Archive for May, 2009

They’re insane, we’re not.

End of discussion.

I’ve been travelling, late to the Tiller story. Salon’s got a lot.

posted by Tom Tomorrow at 11:03 PM | link
Cue wingnut blogswarm in five…four…

Transcript via Crooks and Liars (I’m posting from the road and can’t get a link to work for some reason, but there’s one over to your left.)

MacCallum: Where do you think those people should go?

Gen. Petraeus: Well, it’s not for a soldier to say. What I do support is what has been termed the responsible closure of Gitmo. Gitmo has caused us problems, there’s no question about it. I oversee a region in which the existence of Gitmo has been used by the enemy against us. We have not been without missteps or mistakes in our activity since 9/11 and again Gitmo is a lingering reminder for the use of some in that regard.

MacCallum: What about the concern that a Khalid Sheikh Muhammad or anybody of that ilk might be tried here in a US court and the possibility that some of the treatments that were used on them that they could go free.
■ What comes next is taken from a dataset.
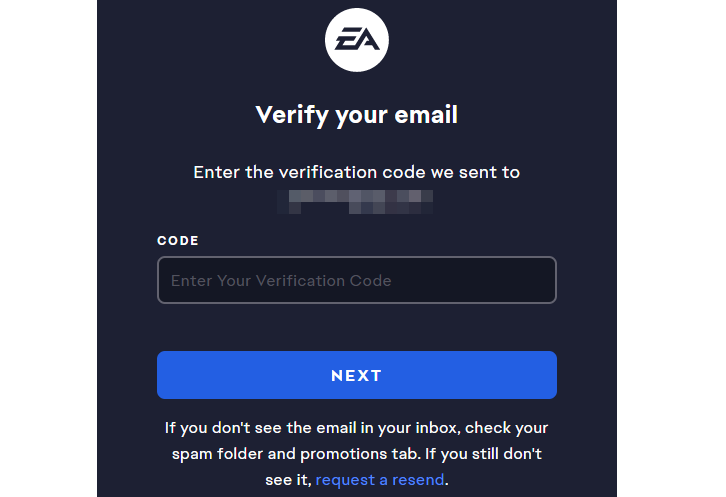
Task: Open the resend link in the help text
Action: 380,480
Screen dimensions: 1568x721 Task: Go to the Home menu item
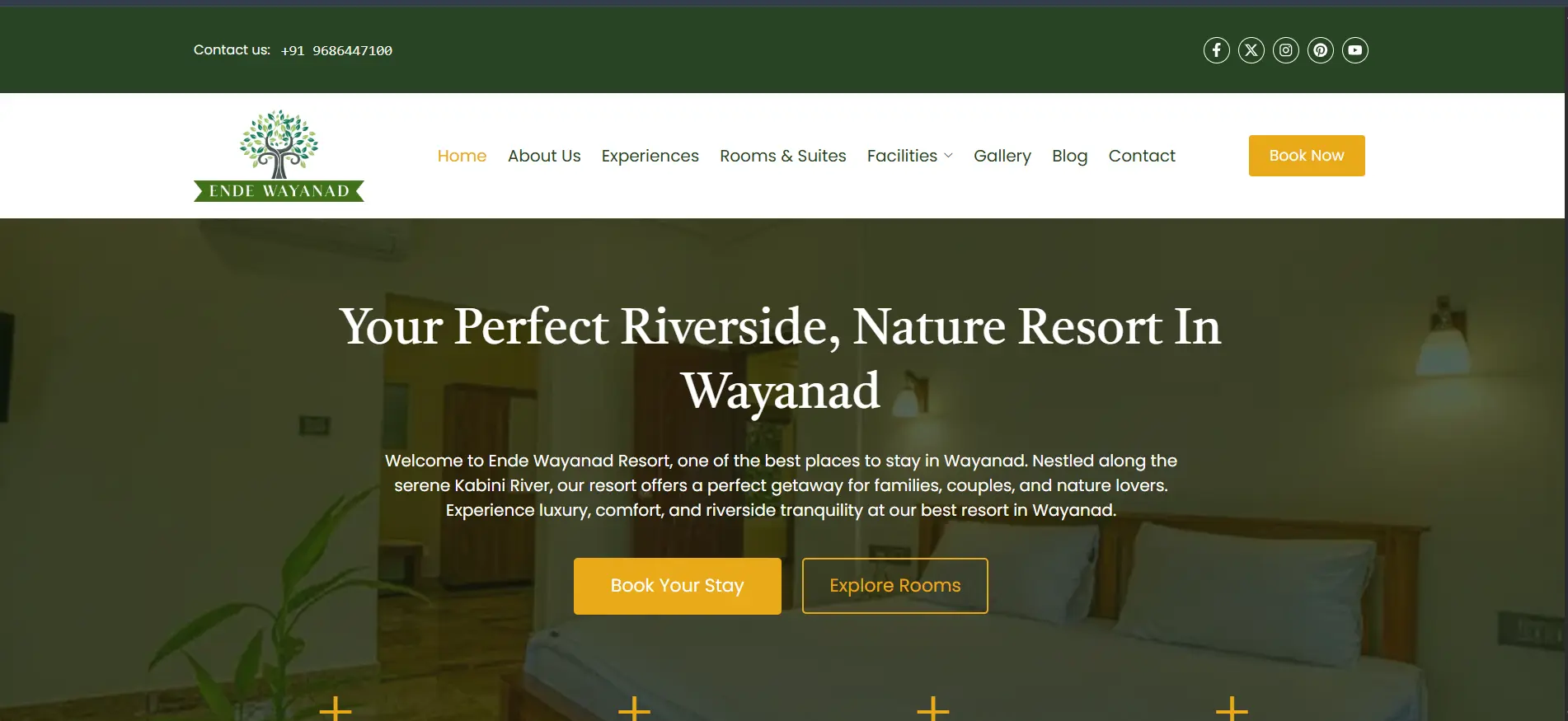462,156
Gen. Petraeus: Well, first of all, I don’t think we should be afraid of our values we’re fighting for, what we stand for. And so indeed we need to embrace them and we need to operationalize them in how we carry out what it is we’re doing on the battlefield and everywhere else. So one has to have some faith, I think, in the legal system. One has to have a degree of confidence that individuals that have conducted such extremist activity would indeed be found guilty in our courts of law.

MacCallum: So you’re confident that they will never go free.

Gen. Petraeus: I hope that’s the case.

MacCallum: (Ticking time bomb scenario)

Gen. Petraeus: ….T here might be an exception and that would require extraordinary but very rapid approval to deal with, but for the vast majority of the cases, our experience downrange if you will, is that the techniques that are in the Army Field Manual that lays out how we treat detainees, how we interrogate them — those techniques work, that’s our experience in this business.

MacCallum: So is sending this signal that we’re not going to use these kind of techniques anymore, what kind of impact does this have on people who do us harm in the field that you operate in?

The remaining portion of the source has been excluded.